The Michigan Quarterly Review
Impulse
Fog horn. Open the window, you'll hear it, there
beneath the refrigerator's hum and the rain's
light drill. Barely there—the lure of sirens through wax—
submerged in darkness and rain, miles
on miles of scrub pine, the sleepwalk of rosa rugosa.
Hold your breath—there—the wave slipping on wave
spacing, a summons no longer heeded, not with radar
and running lights. Effortless, serene—tankers keep
within pulses of red light, white light chambering
the old canal. And any ten-year-old in a catboat knows enough
of currents and wrecks to keep clear of Wings Neck
by dark. But I've only days, not summers,
and the moon's at the sill. Sleep undone
by the thunder low tone. Tide, high; rift
whitening quick as thought. If not for the child—
innocent of whim—tightly curled as a fiddlehead fern—
but I'd walk slowly. The path to the beach
moss and sand, moon at my shoulder passing
through firs; no steps would jar, she could sleep.
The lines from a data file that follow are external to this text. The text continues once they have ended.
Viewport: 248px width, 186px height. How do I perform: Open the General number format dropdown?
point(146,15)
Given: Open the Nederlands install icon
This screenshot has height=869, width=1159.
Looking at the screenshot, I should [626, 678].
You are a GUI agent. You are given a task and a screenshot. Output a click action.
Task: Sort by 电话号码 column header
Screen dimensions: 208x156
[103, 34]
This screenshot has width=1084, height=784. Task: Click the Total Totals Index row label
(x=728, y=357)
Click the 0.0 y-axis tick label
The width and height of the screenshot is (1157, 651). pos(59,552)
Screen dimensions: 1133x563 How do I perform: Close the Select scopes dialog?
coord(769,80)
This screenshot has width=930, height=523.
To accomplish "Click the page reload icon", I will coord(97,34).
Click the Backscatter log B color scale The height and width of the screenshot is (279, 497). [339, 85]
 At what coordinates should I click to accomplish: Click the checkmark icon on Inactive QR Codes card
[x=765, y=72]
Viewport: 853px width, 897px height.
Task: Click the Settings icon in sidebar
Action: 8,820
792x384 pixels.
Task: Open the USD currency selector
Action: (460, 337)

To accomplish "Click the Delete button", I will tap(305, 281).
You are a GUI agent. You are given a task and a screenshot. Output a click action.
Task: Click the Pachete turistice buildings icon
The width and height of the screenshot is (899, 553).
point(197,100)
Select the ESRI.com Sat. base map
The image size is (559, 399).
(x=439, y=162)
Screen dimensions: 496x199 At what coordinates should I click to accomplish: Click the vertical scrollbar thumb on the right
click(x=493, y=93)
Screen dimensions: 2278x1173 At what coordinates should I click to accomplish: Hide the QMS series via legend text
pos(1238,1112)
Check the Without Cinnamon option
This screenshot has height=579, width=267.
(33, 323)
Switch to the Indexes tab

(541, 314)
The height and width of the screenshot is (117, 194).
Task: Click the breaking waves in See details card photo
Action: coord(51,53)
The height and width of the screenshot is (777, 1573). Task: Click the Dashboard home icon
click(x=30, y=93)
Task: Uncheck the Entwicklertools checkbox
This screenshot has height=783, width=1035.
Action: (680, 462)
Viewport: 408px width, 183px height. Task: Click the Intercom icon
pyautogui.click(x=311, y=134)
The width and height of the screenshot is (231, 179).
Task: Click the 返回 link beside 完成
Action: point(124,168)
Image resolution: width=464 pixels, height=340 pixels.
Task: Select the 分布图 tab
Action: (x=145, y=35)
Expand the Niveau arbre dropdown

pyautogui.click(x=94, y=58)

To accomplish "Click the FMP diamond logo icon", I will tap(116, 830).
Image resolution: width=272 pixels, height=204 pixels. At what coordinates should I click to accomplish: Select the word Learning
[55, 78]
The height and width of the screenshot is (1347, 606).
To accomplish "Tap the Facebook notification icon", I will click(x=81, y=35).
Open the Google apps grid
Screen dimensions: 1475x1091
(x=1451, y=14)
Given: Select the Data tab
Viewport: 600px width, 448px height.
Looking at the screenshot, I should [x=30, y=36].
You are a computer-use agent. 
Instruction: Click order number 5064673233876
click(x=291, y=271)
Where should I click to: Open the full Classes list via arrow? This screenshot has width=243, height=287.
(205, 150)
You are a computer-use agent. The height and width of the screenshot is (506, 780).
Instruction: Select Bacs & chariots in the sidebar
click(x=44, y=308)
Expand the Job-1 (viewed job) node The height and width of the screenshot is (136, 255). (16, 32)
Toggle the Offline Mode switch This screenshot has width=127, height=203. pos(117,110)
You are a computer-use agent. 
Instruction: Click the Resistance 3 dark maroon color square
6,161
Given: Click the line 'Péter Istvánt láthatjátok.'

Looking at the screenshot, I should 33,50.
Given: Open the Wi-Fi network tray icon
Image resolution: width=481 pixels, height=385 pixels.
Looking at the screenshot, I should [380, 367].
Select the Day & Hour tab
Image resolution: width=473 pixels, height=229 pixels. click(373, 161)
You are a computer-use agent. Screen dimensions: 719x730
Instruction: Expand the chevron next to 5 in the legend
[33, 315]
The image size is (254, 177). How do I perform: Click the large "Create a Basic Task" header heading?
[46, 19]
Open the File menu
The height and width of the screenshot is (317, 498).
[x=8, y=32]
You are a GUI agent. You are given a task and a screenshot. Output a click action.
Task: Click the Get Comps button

No current to speak of—only the light shake of rigging
in an offshore breeze. Just as much stir as the float bobbing
at our dinghy's prow. And this child so much further
than the last, nearly the seventh month. Surely the womb's
quiet, not unlike a tamed cove. How cleanly channel markers
lean to their bell-rocked time and the fog horn urging:
Not to worry, safe—safe. The waters just a moment chill,
the current lulled—a mother's rocking. Three or four
strokes from shore, just far enough to see how fog shoulders
the headland in white. Then the eddying pull of a red buoy,
the sweet rip of current furling, easing—there now, there.